The European Commission has proposed new rules to give Member States more flexibility to set Value Added Tax (VAT) rates and to create a better tax environment to help smaller organisations to flourish.
These proposals are the final steps of the Commission's overhaul of VAT rules, with the creation of a single EU VAT area intended to dramatically reduce the EUR 50 billion lost to VAT fraud each year, while supporting business and securing government revenues.
Having consulted on two main options for the reform of the VAT rate system, the Commission elected to remove the minimum rate of 15% and abolish the list of reduced and zero rates, giving member states the flexibility to introduce their own reduced rate bandings. With 98% of businesses in the EU classified as SMEs, the proposals extend the simpler VAT rules so that they apply not only to the very smallest firms, but to a larger proportion of small businesses.

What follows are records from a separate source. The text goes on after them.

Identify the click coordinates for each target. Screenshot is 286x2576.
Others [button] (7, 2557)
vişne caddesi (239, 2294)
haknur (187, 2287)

The European charity sector was represented with a formal consultation response from ECCVAT, submitted with input from member bodies, which include EFA. In its response, the sector had called for a more flexible approach to VAT at a national level, while also highlighting the importance of having protections in place over exemptions that are currently applied to items of social benefit.
Pierre Moscovici, commissioner for economic and financial affairs, taxation and customs, said:
"These proposals will give EU countries greater freedom to apply reduced VAT rates to specific products or services. At the same time they will reduce red tape for small businesses operating across borders, helping them to grow and create jobs. In short: common rules where necessary for the functioning of the internal market; and greater flexibility for governments to reflect their policy preferences through their VAT rates."
These legislative proposals will now be submitted to the European Parliament and the European Economic and Social Committee for consultation and to the Council for adoption. The amendments will become effective only when the switch to the definitive regime effectively takes place.
The European Commission’s proposals are open for consultation until 15 March 2018. The Commission’s impact assessment for the proposals has also been published here.